> Daftar Tugas
(1) Dalam tulisan tentang Papua, isu apa yang dibawa negara-negara pendukung kemerdekaan Papua agar Papua bisa "dibebaskan" dari Indonesia?
(2) Salin ulang dengan persis bagian tulisan tentang Papua dari "Oleh : Dodik" sampai "sering kali diangkat.", termasuk kedua bagian itu.
(3) Teruskan tulisan tentang perubahan dan pembangunan di Papua, mulai setelah kalimat terakhir yang ada.

> Dokumen
┄┄┄┄┄┄┄┄┄┄
Sendi Bangsa

Ketika Perubahan dan Pembangunan di Papua Tertutupi Oleh Isu Negatif

Oleh : Dodik Prasetyo )*

Gejolak permasalahan Papua semakin hari semakin mendapat atensi dari dunia internasional. Perhatian yang diberikan dapat dilihat dari seringnya permasalahan Papua dibahas dan diangkat oleh negara-negara yang menginginkan Papua untuk merdeka dalam forum-forum internasional. Negara-negara yang mendukung Papua untuk merdeka tersebut membawa isu HAM yang diharapkan dapat “membebaskan” Papua dari Indonesia. Selain itu, isu kemiskinan yang terjadi terhadap masyarakat Papua dan wilayah Papua secara keseluruhan juga sering kali diangkat.

Dengan adanya tekanan-tekanan yang diberikan masyarakat internasional terutama yang berasal dari negara yang menganggap pihaknya memiliki “ras” yang sama dengan masyarakat Papua, semestinya menimbulkan kecurigaan dan pertanyaan. Mengapa mereka menekan dunia untuk mendukung kemerdekaan Papua? Lalu, apabila Papua telah merdeka apa yang akan mereka lakukan terhadap Papua? Siapa saja tokoh-tokoh nasional atau internasional yang memiliki kepentingan dibalik negara-negara yang tergabung di dalam MSG (Melanesian Spearhead Group), PIF (Pacific Islands Forum), dan PIDF (Pacific Island Development Forum)? Dan masih banyak lagi pertanyaan yang seharusnya ditanyakan oleh masyarakat Indonesia terutama masyarakat Papua.
┄┄┄┄┄┄┄┄┄┄
> Daftar Entri
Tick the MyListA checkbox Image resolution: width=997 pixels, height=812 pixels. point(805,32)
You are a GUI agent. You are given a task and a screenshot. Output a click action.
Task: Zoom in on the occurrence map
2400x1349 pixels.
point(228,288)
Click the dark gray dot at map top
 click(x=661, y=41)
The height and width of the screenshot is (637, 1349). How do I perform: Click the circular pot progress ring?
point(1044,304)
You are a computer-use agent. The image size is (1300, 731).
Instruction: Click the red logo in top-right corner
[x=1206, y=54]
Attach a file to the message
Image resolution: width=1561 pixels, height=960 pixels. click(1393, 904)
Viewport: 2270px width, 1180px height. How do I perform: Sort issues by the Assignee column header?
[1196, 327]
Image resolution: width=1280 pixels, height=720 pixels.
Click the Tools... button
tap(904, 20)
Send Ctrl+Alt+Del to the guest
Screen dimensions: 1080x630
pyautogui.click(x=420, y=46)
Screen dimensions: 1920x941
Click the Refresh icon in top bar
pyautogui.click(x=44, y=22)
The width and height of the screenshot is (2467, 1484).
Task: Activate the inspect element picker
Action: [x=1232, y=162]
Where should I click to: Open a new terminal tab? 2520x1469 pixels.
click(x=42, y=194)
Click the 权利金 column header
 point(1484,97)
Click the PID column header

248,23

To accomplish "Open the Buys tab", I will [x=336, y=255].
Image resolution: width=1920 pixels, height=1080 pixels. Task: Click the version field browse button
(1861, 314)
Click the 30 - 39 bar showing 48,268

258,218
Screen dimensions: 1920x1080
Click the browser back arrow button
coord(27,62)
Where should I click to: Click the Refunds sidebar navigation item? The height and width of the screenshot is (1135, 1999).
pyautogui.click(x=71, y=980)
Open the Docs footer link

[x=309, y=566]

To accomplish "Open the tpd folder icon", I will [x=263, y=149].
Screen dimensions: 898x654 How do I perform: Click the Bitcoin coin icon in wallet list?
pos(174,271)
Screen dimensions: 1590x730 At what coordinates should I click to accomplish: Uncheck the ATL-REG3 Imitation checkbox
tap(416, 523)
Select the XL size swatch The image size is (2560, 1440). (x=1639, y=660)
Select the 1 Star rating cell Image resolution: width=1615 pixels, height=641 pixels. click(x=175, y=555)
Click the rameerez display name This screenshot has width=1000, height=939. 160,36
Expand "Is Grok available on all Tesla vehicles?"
┄┄┄┄┄┄┄┄┄┄
> Jawaban Tiap Tugas
(1) Isu HAM.

(2)
Oleh : Dodik Prasetyo )*

Gejolak permasalahan Papua semakin hari semakin mendapat atensi dari dunia internasional. Perhatian yang diberikan dapat dilihat dari seringnya permasalahan Papua dibahas dan diangkat oleh negara-negara yang menginginkan Papua untuk merdeka dalam forum-forum internasional. Negara-negara yang mendukung Papua untuk merdeka tersebut membawa isu HAM yang diharapkan dapat “membebaskan” Papua dari Indonesia. Selain itu, isu kemiskinan yang terjadi terhadap masyarakat Papua dan wilayah Papua secara keseluruhan juga sering kali diangkat.

(3)
Pada dasarnya, masyarakat Internasional  masih menganggap bahwa Papua merupakan bagian tidak terpisahkan dari Republik Indonesia, meskipun terdapat segelintir opini yang menuntut pemisahan  Papua dari Indonesia.  Dengan elegan, pemerintah Indonesia juga mematahkan dan mengecam pernyataan-pernyataan yang diutarakan oleh negara-negara yang mendukung kemerdekaan Papua. Sebagai salah satu contoh pemerintah Indonesia tidak takut akan tekanan dan fitnah dari negara pendukung Papua merdeka seperti Kepulauan Solomon dan Vanuatu. Hal ini dapat dilihat dari pernyataan yang dikemukakan oleh salah satu diplomat Indonesia Ainan Nuran di Sidang PBB umum PBB ke 72.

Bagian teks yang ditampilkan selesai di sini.